--- Extracted records ---

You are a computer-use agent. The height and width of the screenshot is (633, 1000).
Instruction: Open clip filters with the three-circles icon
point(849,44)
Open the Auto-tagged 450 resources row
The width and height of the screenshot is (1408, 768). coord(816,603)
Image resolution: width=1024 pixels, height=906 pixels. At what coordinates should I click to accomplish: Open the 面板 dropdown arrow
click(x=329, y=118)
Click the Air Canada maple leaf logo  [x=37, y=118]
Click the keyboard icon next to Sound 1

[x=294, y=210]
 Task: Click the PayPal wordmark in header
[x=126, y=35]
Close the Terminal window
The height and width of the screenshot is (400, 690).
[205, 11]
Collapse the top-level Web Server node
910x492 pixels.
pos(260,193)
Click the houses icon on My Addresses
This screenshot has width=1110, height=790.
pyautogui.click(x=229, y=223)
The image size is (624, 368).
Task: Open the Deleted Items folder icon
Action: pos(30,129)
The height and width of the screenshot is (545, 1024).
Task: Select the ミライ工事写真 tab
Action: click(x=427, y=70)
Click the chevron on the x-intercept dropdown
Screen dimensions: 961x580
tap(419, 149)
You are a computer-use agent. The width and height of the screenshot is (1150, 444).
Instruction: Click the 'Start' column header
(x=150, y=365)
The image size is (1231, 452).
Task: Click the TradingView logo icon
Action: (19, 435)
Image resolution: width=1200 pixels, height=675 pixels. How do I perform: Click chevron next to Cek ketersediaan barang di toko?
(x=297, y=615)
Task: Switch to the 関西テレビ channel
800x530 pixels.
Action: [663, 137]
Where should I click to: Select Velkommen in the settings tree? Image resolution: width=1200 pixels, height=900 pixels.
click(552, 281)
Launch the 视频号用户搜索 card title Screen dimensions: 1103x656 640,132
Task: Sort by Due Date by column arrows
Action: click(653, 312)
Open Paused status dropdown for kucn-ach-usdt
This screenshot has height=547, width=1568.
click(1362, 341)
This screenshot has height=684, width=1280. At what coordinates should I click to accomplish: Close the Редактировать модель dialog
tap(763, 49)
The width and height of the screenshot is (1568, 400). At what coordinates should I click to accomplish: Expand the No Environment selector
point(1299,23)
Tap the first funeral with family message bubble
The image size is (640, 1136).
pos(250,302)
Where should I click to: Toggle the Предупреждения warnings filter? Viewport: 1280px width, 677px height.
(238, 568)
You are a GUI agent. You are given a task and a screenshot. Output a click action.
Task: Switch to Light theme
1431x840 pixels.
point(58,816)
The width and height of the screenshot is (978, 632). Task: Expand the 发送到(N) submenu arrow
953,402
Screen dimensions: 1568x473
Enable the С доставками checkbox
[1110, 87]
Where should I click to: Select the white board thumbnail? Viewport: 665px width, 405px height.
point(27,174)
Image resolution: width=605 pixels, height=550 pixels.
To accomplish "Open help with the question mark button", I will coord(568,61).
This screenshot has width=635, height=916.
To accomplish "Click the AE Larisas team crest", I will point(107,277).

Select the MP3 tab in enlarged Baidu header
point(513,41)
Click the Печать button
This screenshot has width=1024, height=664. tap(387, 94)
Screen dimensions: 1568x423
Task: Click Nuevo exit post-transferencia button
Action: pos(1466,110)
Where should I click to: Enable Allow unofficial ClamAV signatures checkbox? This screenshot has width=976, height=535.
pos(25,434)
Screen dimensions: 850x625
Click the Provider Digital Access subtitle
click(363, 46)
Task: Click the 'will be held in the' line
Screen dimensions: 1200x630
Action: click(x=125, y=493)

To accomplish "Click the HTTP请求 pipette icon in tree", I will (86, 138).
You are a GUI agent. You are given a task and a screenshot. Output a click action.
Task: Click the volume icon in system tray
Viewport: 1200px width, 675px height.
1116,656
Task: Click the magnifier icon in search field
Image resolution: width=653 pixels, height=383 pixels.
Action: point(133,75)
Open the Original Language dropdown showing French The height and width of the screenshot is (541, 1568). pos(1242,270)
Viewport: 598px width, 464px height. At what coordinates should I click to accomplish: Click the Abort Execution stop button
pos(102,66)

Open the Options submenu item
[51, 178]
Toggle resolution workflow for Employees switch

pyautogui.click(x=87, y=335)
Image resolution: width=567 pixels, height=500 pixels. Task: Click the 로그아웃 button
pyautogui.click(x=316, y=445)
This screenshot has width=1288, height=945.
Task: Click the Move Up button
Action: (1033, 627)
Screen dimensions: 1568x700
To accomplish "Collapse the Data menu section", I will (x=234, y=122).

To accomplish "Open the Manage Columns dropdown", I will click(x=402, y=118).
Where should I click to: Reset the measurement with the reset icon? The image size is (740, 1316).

---

**Your goal:** All lines from the one containing "Task: Click the volume icon in system tray" through the end of the records, both ends included, are to be quoted exactly; please add nothing else.

**Written reply:**
Task: Click the volume icon in system tray
Viewport: 1200px width, 675px height.
1116,656
Task: Click the magnifier icon in search field
Image resolution: width=653 pixels, height=383 pixels.
Action: point(133,75)
Open the Original Language dropdown showing French The height and width of the screenshot is (541, 1568). pos(1242,270)
Viewport: 598px width, 464px height. At what coordinates should I click to accomplish: Click the Abort Execution stop button
pos(102,66)

Open the Options submenu item
[51, 178]
Toggle resolution workflow for Employees switch

pyautogui.click(x=87, y=335)
Image resolution: width=567 pixels, height=500 pixels. Task: Click the 로그아웃 button
pyautogui.click(x=316, y=445)
This screenshot has width=1288, height=945.
Task: Click the Move Up button
Action: (1033, 627)
Screen dimensions: 1568x700
To accomplish "Collapse the Data menu section", I will (x=234, y=122).

To accomplish "Open the Manage Columns dropdown", I will click(x=402, y=118).
Where should I click to: Reset the measurement with the reset icon? The image size is (740, 1316).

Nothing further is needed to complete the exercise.